Data excerpts

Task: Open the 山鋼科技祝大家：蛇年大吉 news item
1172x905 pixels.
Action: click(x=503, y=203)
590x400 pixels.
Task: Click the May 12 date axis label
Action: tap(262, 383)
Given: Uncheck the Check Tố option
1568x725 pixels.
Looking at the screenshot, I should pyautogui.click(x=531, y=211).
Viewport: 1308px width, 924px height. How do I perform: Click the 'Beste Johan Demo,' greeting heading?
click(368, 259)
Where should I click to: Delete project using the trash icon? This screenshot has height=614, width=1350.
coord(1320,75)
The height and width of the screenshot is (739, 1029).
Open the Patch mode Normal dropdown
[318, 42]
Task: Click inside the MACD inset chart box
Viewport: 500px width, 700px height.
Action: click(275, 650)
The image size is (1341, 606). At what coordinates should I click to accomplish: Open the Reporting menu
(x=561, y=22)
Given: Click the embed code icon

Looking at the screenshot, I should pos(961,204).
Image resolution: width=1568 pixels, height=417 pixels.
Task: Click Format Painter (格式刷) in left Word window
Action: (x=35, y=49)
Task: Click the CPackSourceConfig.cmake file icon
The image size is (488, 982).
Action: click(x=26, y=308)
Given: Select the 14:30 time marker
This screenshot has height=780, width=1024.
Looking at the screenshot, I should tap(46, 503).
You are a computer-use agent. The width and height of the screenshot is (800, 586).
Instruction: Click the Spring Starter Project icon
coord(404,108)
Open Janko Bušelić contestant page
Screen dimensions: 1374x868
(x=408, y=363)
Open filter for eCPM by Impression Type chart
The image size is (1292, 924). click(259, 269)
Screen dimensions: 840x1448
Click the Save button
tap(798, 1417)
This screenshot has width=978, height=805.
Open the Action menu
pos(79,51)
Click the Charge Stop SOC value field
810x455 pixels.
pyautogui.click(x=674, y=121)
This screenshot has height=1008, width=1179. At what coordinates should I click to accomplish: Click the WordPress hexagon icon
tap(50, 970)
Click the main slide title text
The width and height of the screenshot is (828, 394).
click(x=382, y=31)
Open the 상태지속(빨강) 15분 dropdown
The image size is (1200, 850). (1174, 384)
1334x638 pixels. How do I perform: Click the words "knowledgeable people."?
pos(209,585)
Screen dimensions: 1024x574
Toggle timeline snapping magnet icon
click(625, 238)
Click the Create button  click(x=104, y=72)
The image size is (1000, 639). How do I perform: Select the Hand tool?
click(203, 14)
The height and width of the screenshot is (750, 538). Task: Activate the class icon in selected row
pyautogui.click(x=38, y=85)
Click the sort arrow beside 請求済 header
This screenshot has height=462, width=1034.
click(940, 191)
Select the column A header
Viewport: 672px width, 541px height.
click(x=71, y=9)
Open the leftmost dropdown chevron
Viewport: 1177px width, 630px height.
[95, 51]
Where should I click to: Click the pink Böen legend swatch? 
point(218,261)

WHAT TO WORK ON
The full set of entries above has to be restated exactly.

RESPONSE BELOW
Task: Open the 山鋼科技祝大家：蛇年大吉 news item
1172x905 pixels.
Action: click(x=503, y=203)
590x400 pixels.
Task: Click the May 12 date axis label
Action: tap(262, 383)
Given: Uncheck the Check Tố option
1568x725 pixels.
Looking at the screenshot, I should pyautogui.click(x=531, y=211).
Viewport: 1308px width, 924px height. How do I perform: Click the 'Beste Johan Demo,' greeting heading?
click(368, 259)
Where should I click to: Delete project using the trash icon? This screenshot has height=614, width=1350.
coord(1320,75)
The height and width of the screenshot is (739, 1029).
Open the Patch mode Normal dropdown
[318, 42]
Task: Click inside the MACD inset chart box
Viewport: 500px width, 700px height.
Action: click(275, 650)
The image size is (1341, 606). At what coordinates should I click to accomplish: Open the Reporting menu
(x=561, y=22)
Given: Click the embed code icon

Looking at the screenshot, I should pos(961,204).
Image resolution: width=1568 pixels, height=417 pixels.
Task: Click Format Painter (格式刷) in left Word window
Action: (x=35, y=49)
Task: Click the CPackSourceConfig.cmake file icon
The image size is (488, 982).
Action: click(x=26, y=308)
Given: Select the 14:30 time marker
This screenshot has height=780, width=1024.
Looking at the screenshot, I should tap(46, 503).
You are a computer-use agent. The width and height of the screenshot is (800, 586).
Instruction: Click the Spring Starter Project icon
coord(404,108)
Open Janko Bušelić contestant page
Screen dimensions: 1374x868
(x=408, y=363)
Open filter for eCPM by Impression Type chart
The image size is (1292, 924). click(259, 269)
Screen dimensions: 840x1448
Click the Save button
tap(798, 1417)
This screenshot has width=978, height=805.
Open the Action menu
pos(79,51)
Click the Charge Stop SOC value field
810x455 pixels.
pyautogui.click(x=674, y=121)
This screenshot has height=1008, width=1179. At what coordinates should I click to accomplish: Click the WordPress hexagon icon
tap(50, 970)
Click the main slide title text
The width and height of the screenshot is (828, 394).
click(x=382, y=31)
Open the 상태지속(빨강) 15분 dropdown
The image size is (1200, 850). (1174, 384)
1334x638 pixels. How do I perform: Click the words "knowledgeable people."?
pos(209,585)
Screen dimensions: 1024x574
Toggle timeline snapping magnet icon
click(625, 238)
Click the Create button  click(x=104, y=72)
The image size is (1000, 639). How do I perform: Select the Hand tool?
click(203, 14)
The height and width of the screenshot is (750, 538). Task: Activate the class icon in selected row
pyautogui.click(x=38, y=85)
Click the sort arrow beside 請求済 header
This screenshot has height=462, width=1034.
click(940, 191)
Select the column A header
Viewport: 672px width, 541px height.
click(x=71, y=9)
Open the leftmost dropdown chevron
Viewport: 1177px width, 630px height.
[95, 51]
Where should I click to: Click the pink Böen legend swatch? 
point(218,261)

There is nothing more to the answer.